Senator Bill Larkin (R-C, Cornwall-on-Hudson) today announced that the Governor has signed two important public safety bills into law. The "Bill Leaf-Brandi Woods Law" increases the punishment for repeat offenders of DWI laws who cause injury or death to others through their offenses. The "Trooper Craig Todeschini Law" creates a new crime for refusing to obey a police officer’s directions to stop by recklessly fleeing in a motor vehicle and causing an injury or death to another person.

"For someone to get behind the wheel of a car when they are impaired because of their own actions, is completely unacceptable," said Senator Larkin. "This new law will especially punish people who commit this crime over and over and over again. It will send a strong message that we will not tolerate drivers who place their lives, and the lives of innocent bystanders, at risk."

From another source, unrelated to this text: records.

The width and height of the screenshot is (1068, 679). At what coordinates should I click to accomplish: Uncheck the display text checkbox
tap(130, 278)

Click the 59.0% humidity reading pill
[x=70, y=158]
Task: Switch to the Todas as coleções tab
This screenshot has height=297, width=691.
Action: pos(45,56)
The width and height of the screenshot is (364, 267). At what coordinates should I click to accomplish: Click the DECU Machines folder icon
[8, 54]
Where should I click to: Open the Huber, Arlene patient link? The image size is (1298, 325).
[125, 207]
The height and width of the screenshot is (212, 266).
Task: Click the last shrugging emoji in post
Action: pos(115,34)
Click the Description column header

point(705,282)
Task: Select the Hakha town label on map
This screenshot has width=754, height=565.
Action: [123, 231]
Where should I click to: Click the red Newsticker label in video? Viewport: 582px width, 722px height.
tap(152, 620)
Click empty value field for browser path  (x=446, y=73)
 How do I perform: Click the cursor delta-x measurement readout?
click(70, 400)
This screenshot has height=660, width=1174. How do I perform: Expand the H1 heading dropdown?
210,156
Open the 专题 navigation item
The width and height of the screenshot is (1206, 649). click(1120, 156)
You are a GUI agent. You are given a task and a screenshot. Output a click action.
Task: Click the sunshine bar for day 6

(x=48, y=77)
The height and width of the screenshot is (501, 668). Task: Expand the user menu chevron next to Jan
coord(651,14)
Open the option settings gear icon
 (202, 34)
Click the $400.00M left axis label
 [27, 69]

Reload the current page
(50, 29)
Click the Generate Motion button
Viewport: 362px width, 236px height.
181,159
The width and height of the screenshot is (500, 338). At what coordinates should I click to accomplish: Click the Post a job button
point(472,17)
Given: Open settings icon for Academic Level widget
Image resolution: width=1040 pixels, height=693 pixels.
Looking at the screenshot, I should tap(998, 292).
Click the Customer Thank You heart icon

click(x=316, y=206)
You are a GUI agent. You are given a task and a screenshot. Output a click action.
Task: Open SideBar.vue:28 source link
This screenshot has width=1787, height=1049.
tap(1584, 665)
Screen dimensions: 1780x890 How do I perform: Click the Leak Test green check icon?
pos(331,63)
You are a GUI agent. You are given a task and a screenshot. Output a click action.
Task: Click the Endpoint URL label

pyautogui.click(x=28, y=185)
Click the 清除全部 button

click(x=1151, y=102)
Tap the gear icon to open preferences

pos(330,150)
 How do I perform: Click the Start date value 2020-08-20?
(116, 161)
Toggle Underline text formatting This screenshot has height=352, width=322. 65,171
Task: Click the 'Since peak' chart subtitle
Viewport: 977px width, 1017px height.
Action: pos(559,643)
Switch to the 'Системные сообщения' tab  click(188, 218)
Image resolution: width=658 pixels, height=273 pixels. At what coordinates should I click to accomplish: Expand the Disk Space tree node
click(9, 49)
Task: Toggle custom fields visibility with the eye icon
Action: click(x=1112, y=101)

Commenting on the Trooper Craig Todeschini Law, Senator Larkin said, "Sixteen other states have felony pursuit laws on the books to protect people from dangerous high speed chases. I am very pleased that New York has now done the same. Our police officers and troopers put their lives on the line every day. Irresponsible individuals, like the motorcyclist who caused the untimely death of trooper Craig Todeschini, must be punished for their selfish behavior. This new law will protect police officers doing their jobs as well as other innocent motorists and pedestrians by punishing drivers who flee the police."

Brandi Woods, whom the law is partly named after, was a 15-year-old student from Memphis, New York, who was tragically killed while delivering Girl Scout cookies on March 17, 2005 by a drunk driver with three prior DWI arrests. The man responsible received a sentence of only one to three years in state prison. Bill Leaf, a 25-year-old reporter for Syracuse radio station WSYR, was killed by a drunk driver on January 8, 2006. The drunk driver who killed Bill Leaf had a history of driving while intoxicated.

The Leaf-Brandi Woods Law amends the Penal Law by adding new provisions to the crimes of Vehicular Assault in the First Degree and VehicularManslaughter in the First Degree, thereby increasing the penalties for certain vehicular crimes committed by persons who have previously been convicted of an alcohol or drug related driving while intoxicated or impaired charge within the previous ten years. The law provides for enhanced felony-level punishment for those repeat offenders of the laws governing driving while intoxicated or ability impaired who, by their actions, cause serious physical injury or death to others. The law also states that a person is guilty of vehicular manslaughter in the first degree when he or she causes the death of another person while operating a motor vehicle under the influence of alcohol or drugs and has previously been convicted of any of the provisions of section 1192 of the vehicle and traffic law within the previous ten years. Under the law in effect previously, such acts would only have been punishable as lesser (Second Degree) crimes; the offender’s prior convictions would not have served to increase the felony level of offenses.

The "Trooper Craig Todeschini Law" criminalizes the conduct of refusing to obey direction to stop by police and recklessly fleeing in a motor vehicle with action resulting in injury or death to another. The law is named after NYS Trooper Craig Todeschini, who was killed when a motorcyclist allegedly failed to obey Trooper Todeschini's directive to stop, which resulted in a high speed chase, in April of 2006. The new crimes are fleeing a police officer in the first, second and third degrees as D felony, E felony and A misdemeanor respectively. The "Trooper Craig Todeschini Law" will ensure that those who choose to endanger the public and police by fleeing a police officer and ignoring traffic laws while in an automobile, are held accountable for putting the public, and law enforcement officers, in danger.

Both of these new laws take affect November 1, 2006.